Esta quinta-feira, 24 de março, um grupo de Organizações Não Governamentais (ONG) europeias apelou aos governos dos vários Estados-Membros para que “suspendessem imediatamente a utilização de culturas alimentares” para produção de biocombustíveis. “Assegurar o fornecimento estável de energia às pessoas e à economia não deve ser feito à custa da segurança alimentar ou levar à inflação do preço dos alimentos numa espiral fora de controlo”, apelaram as ONG, de acordo com o comunicado da ZERO.
Segundo a associação ambientalista de Portugal, existem apelos crescentes, particularmente entre o lobby europeu dos biocombustíveis (ePure e European Biodiesel Board), para que o “petróleo russo seja substituído por biocombustíveis produzidos a partir de culturas como trigo, milho, cevada, girassol, colza e outros óleos vegetais”. Isto apesar da subida dos preços dos alimentos na sequência da invasão de Putin na Ucrânia, que dizimou o celeiro da Europa. “A Ucrânia e a Rússia fornecem em conjunto cerca de um quarto do trigo e da cevada comercializados globalmente, 15% do milho e mais de 60% do óleo de girassol”, refere a ZERO.

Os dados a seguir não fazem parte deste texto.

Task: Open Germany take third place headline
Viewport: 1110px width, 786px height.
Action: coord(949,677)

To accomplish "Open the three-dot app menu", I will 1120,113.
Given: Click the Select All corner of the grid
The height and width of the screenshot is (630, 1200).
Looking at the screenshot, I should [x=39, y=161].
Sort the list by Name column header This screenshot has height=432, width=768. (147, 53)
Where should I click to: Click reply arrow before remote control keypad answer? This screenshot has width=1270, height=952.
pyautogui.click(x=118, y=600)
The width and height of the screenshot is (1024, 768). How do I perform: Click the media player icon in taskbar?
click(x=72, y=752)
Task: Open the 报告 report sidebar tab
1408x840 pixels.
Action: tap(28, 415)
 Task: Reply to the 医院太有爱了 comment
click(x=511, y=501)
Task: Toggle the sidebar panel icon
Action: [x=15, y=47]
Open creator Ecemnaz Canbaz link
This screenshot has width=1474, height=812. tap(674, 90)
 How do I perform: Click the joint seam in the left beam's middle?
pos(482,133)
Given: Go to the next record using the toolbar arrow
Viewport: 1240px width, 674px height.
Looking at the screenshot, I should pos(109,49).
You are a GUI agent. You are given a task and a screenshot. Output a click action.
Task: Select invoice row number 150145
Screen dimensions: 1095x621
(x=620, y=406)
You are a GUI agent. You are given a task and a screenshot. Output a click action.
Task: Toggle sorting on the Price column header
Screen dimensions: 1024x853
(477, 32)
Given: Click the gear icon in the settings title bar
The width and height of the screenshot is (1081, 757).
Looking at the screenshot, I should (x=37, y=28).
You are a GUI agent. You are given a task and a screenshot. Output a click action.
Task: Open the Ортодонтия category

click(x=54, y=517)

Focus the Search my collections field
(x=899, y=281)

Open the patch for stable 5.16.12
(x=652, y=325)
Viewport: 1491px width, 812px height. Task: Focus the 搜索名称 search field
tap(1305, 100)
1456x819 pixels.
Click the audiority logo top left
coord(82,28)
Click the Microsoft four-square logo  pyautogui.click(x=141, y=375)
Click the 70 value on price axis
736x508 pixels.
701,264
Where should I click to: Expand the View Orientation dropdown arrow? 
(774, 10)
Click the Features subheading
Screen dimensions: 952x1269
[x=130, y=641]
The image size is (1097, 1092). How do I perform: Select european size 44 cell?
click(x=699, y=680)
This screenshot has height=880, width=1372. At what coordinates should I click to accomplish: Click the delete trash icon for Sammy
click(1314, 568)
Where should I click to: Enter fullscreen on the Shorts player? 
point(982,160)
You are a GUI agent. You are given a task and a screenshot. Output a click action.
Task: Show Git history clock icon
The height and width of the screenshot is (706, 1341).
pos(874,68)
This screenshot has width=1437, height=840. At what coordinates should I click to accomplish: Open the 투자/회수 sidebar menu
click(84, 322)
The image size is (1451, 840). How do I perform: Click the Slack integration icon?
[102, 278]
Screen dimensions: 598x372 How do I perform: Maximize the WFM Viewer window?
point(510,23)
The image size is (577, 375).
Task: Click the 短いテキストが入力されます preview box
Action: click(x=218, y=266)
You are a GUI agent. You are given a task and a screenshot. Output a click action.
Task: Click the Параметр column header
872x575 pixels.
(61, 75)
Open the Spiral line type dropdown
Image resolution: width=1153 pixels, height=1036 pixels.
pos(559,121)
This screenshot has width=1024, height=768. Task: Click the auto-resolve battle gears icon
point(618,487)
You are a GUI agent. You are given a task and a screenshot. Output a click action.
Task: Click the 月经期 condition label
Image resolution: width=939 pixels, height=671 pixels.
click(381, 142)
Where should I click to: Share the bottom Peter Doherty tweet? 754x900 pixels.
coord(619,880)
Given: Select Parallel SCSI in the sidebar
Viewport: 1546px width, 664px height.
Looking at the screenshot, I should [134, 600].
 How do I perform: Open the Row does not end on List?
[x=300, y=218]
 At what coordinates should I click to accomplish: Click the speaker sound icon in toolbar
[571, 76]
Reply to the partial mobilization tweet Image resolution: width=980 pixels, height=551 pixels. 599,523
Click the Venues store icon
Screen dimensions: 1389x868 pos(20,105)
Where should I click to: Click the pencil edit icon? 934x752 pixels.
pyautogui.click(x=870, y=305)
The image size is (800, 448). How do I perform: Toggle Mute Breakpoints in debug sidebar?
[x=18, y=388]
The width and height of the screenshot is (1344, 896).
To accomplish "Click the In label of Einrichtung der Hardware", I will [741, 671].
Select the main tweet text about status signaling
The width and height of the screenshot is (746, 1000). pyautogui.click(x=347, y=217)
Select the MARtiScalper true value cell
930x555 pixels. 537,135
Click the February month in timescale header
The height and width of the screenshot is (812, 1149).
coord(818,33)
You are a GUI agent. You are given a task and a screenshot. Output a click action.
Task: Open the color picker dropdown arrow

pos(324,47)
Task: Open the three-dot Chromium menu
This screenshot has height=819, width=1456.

Mesmo que a Europa duplicasse a área de terras agrícolas que dedica aos biocombustíveis – equivalente a pelo menos 10% das terras agrícolas da UE (União Europeia) para culturas – isto substituiria apenas 7% das importações de petróleo da UE da Rússia. “Para substituir todas as importações russas de petróleo por biocombustíveis produzidos internamente, seriam necessários utilizar pelo menos dois terços das terras agrícolas do bloco europeu para a produção de culturas para biocombustíveis”, lê-se no comunicado. Em Portugal, em 2021, lê-se no comunicado da ZERO, cerca de “27% do biodiesel produzido no país resultou da utilização de culturas alimentares, principalmente Colza, Soja e Óleo de palma, e no caso do biocombustível para incorporar na gasolina, que é importado, 91% foi produzido a partir de milho”.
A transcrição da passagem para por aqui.